La commission a achevé la discussion par article du projet de loi fédérale sur la protection contre les dangers liés au rayonnement non ionisant et au son (LRNIS; 15.084 é), qu’elle a approuvé par 14 voix contre 10 et 1 abstention. Cette loi vise à mieux protéger la population contre les atteintes à la santé pouvant être causées, par exemple, par des pointeurs laser, des lasers médicaux ou des solariums. Par 15 voix contre 9 et 1 abstention, la CSSS-N a tout d’abord refusé de renvoyer le projet au Conseil fédéral en le chargeant de restreindre la réglementation aux pointeurs laser dangereux. Au cours de la discussion par article, elle a adopté les propositions suivantes: par 13 voix contre 12, la commission souhaite maintenir la disposition prévoyant que les autorités peuvent exiger une attestation de compétences, notamment pour des applications de soins esthétiques à risques et l’organisation de spectacles laser dangereux. Par le même nombre de voix, la CSSS-N propose de conserver la disposition autorisant le Conseil fédéral à interdire certaines utilisations nuisibles à la santé, telles que l’élimination de grains de beauté au laser. Par 13 voix contre 10 et 1 abstention, la commission propose de biffer la disposition qui prévoit que la Confédération peut recueillir les données scientifiques nécessaires à l’exécution de la loi. En revanche, par 11 voix contre 10 et 2 abstentions, elle tient à maintenir la mention explicite de l’information par les autorités. À l’unanimité, la commission propose que, au plus tard huit ans après l’entrée en vigueur de la loi, le Conseil fédéral rende compte au Parlement de l’efficacité et de la nécessité de la loi en question.

EMS: pour une garantie de la couverture des soins

La commission est entrée en matière sans opposition sur le projet relatif à l’iv.pa. 14.417 Egerszegi-Obrist «Amender le régime de financement des soins», adopté à l’unanimité par le Conseil des Etats à la session d’automne 2016. La modification de loi proposée précise que le canton de provenance d’une personne qui se rend dans un autre canton pour séjourner dans un établissement médico-social (EMS) ou recevoir des soins ambulatoires doit assumer le financement résiduel des soins. Contrairement au Conseil des Etats, la commission propose, par 15voix contre 5, que le canton de provenance soit tenu de prendre en charge les coûts résiduels selon les règles du canton où se situe l’EMS. Elle entend ainsi éviter que des frais non couverts ne soient reportés sur les patients. Le projet, que la commission a approuvé au vote sur l’ensemble par 15voix contre 5, est prêt à être soumis au Conseil national.

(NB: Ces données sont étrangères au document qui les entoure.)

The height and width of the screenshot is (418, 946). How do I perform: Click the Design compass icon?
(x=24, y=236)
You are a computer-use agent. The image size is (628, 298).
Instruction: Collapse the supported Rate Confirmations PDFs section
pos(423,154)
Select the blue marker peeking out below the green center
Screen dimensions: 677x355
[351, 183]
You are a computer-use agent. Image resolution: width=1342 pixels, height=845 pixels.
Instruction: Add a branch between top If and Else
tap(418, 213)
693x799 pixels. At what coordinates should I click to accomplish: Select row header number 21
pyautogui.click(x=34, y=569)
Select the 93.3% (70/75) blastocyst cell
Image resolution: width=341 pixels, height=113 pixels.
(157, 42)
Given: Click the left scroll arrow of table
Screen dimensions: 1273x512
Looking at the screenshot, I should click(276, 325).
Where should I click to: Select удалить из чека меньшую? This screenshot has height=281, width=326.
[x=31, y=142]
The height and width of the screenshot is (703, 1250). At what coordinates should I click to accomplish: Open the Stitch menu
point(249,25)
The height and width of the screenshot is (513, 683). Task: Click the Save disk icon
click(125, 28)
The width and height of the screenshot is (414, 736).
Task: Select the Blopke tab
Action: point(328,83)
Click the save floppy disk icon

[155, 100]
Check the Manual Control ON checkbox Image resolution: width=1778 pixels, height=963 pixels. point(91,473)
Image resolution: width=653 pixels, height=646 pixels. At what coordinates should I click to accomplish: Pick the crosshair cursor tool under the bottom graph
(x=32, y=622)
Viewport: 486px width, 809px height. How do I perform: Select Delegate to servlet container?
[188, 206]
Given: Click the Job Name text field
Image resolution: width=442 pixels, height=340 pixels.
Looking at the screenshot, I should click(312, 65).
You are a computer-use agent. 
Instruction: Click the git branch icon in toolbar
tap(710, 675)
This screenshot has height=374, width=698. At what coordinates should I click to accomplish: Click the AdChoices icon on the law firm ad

Par 12 voix contre 0 et 5 abstentions, la commission a donné suite à l’iv.pa.15.485n Frehner «Transparence sur les coûts des hôpitaux», qui vise à infliger des sanctions aux hôpitaux qui ne communiquent pas leurs données aux partenaires tarifaires de manière transparente et dans les délais. Par ailleurs, la CSSS-N soutient à l’unanimité la motion 16.3623é CSSS-E «Transparence du financement hospitalier assuré par les cantons». Étant donné qu’il serait difficile d’établir une comparaison détaillée des flux financiers enregistrés par le passé entre les cantons et les hôpitaux, la commission propose de modifier le texte de la motion afin d’accroître la transparence à ce sujet.

Par 11 voix contre 8 et 1 abstention, la commission propose à son conseil de donner suite à l’iv.pa.14.448n Humbel «Soins de transition. Adapter les règles de financement à la pratique».

La commission a siégé à Berne les 3 et 4 novembre 2016, sous la présidence du conseiller national Ignazio Cassis (PLR, TI) et, pour partie, en présence du conseiller fédéral Alain Berset.